READING PASSAGE:
----

Sunday, 5 June 2011

2.6.39-ck2, bfs-0.406

These are patches designed to improve system responsiveness and interactivity with specific emphasis on the desktop, but suitable to any commodity hardware workload.


Apply to 2.6.39(.x):
http://www.kernel.org/pub/linux/kernel/people/ck/patches/2.6/2.6.39/2.6.39-ck2/patch-2.6.39-ck2.bz2

Ubuntu packages (2.6.39-ck1-3 is equivalent to 2.6.39-ck2):
http://ck.kolivas.org/patches/Ubuntu%20Packages/

Broken out tarball:
http://www.kernel.org/pub/linux/kernel/people/ck/patches/2.6/2.6.39/2.6.39-ck2/2.6.39-ck2-broken-out.tar.bz2

Discrete patches:
http://www.kernel.org/pub/linux/kernel/people/ck/patches/2.6/2.6.39/2.6.39-ck2/patches/

All -ck patches:
http://www.kernel.org/pub/linux/kernel/people/ck/patches/

BFS by itself:
http://ck.kolivas.org/patches/bfs/

Web:
http://kernel.kolivas.org

Code blog when I feel like it:
http://ck-hack.blogspot.com/

Each discrete patch contains a brief description of what it does at the top of the patch itself.


The only change from 2.6.39-ck1 is an upgrade to BFS CPU scheduler version 0.406. A bug that would cause hangs due to an incompatibility with the new block plug flushing code and BFS was fixed. For those who tried the "bfs404-test9" patch, this is only trivially different apart from the bfs version change.

Full patchlist:
2.6.39-sched-bfs-406.patch
sched-add-above-background-load-function.patch
mm-zero_swappiness.patch
mm-enable_swaptoken_only_when_swap_full.patch
mm-drop_swap_cache_aggressively.patch
mm-kswapd_inherit_prio-1.patch
mm-background_scan.patch
mm-idleprio_prio-1.patch
mm-lru_cache_add_lru_tail-1.patch
mm-decrease_default_dirty_ratio.patch
kconfig-expose_vmsplit_option.patch
hz-default_1000.patch
hz-no_default_250.patch
hz-raise_max.patch
preempt-desktop-tune.patch
ck2-version.patch

Please enjoy!
お楽しみください
--
-ck

35 comments:

  1. Let me be the first to say thank you for the diligence and perseverance with all you do for the Linux community! Your efforts are deeply appreciated.

    ReplyDelete
  2. Thanks a lot for your work...It works magic...

    ReplyDelete
  3. I just wanted to let you know that you just gained a follower. I've been running your kernel on Arch for a month now and haven't seen any issue.

    There is one problem with text rendering with nvidia that BFS just made it more profound. But the problem exists with mainline kernels also, and I think people have attributed it to an nvidia driver bug.

    ReplyDelete
  4. Great great work!
    Well done Con!
    I had to stick with .38.7 for a while, unfortunately I have limited time for testing at the moment, I need something that just works while I'm in front of the screen.

----

EXCERPTED DATA:
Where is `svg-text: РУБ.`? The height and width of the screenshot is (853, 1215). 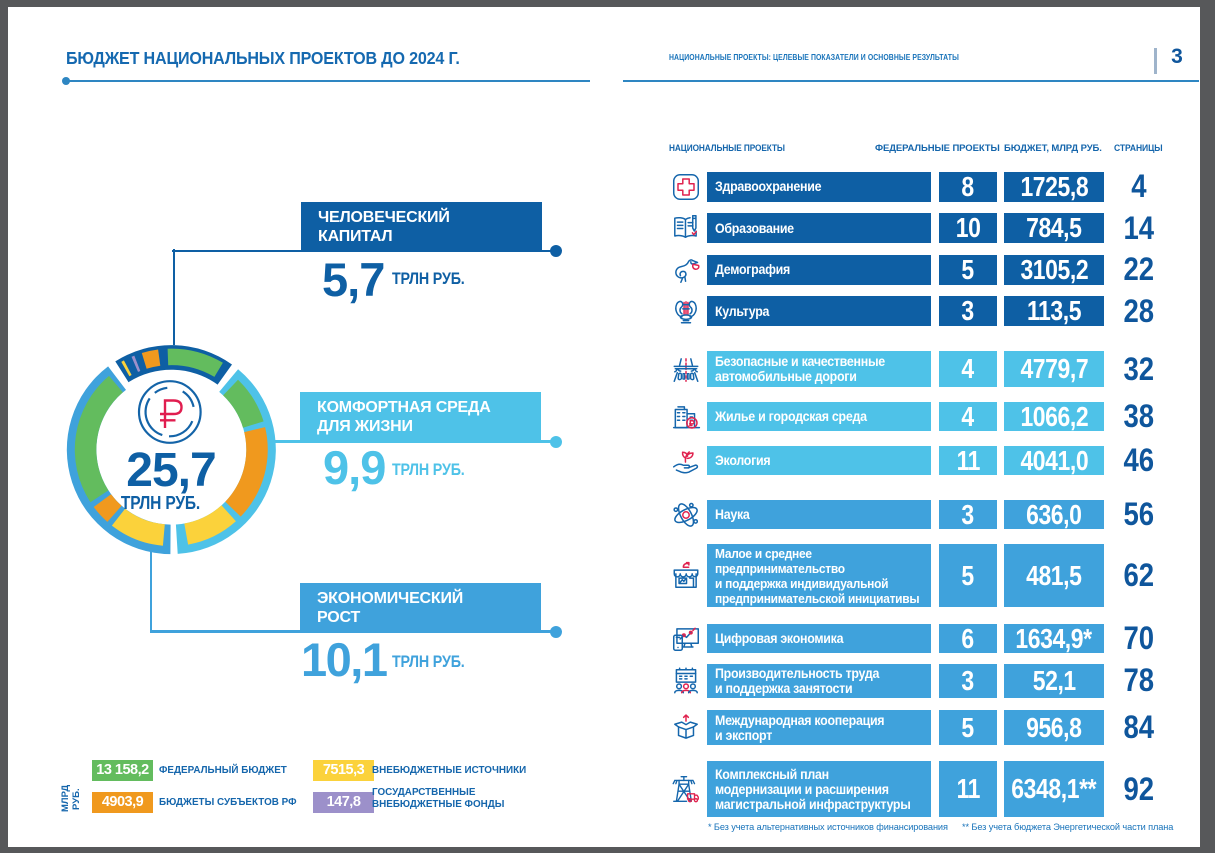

----

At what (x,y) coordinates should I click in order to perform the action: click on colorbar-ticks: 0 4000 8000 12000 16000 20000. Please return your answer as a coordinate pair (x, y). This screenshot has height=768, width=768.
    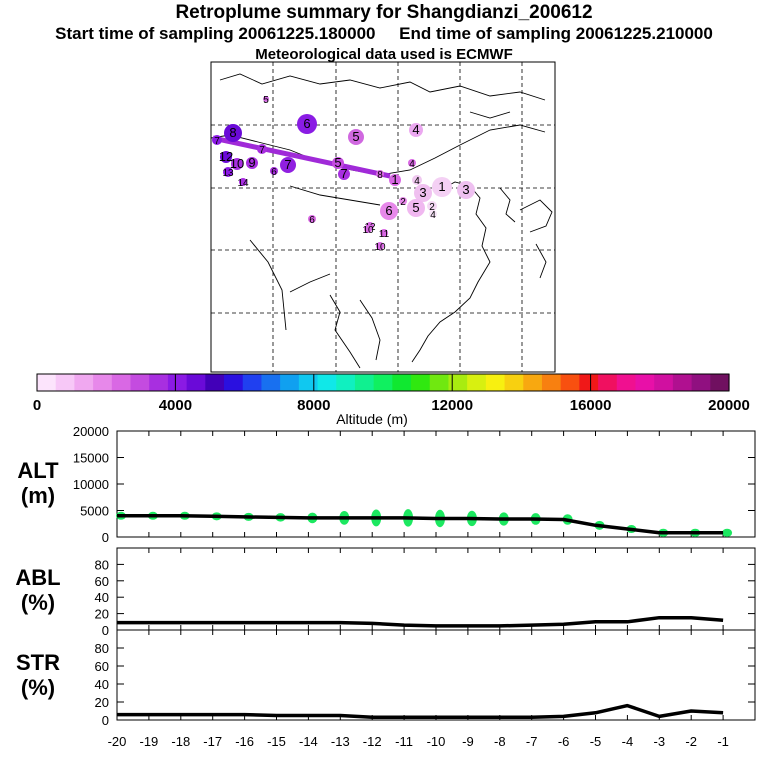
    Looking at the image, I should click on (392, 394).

----

TASKS TO COMPLETE:
1 - In the kernel patch announcement, rewrite the paragraph that begins "The only change from 2.6.39-ck1" as a short bulleted list that keeps its main facts.
2 - Return everything in the kernel patch announcement from "Code blog when" down to "the patch itself.", word for word.

RESULTS BY TASK:
1 -
- The only change from 2.6.39-ck1 is an upgrade to BFS CPU scheduler version 0.406.
- A bug that caused hangs, due to an incompatibility between BFS and the new block plug flushing code, was fixed.
- Apart from the BFS version change, this release is only trivially different from the "bfs404-test9" patch.

2 -
Code blog when I feel like it:
http://ck-hack.blogspot.com/

Each discrete patch contains a brief description of what it does at the top of the patch itself.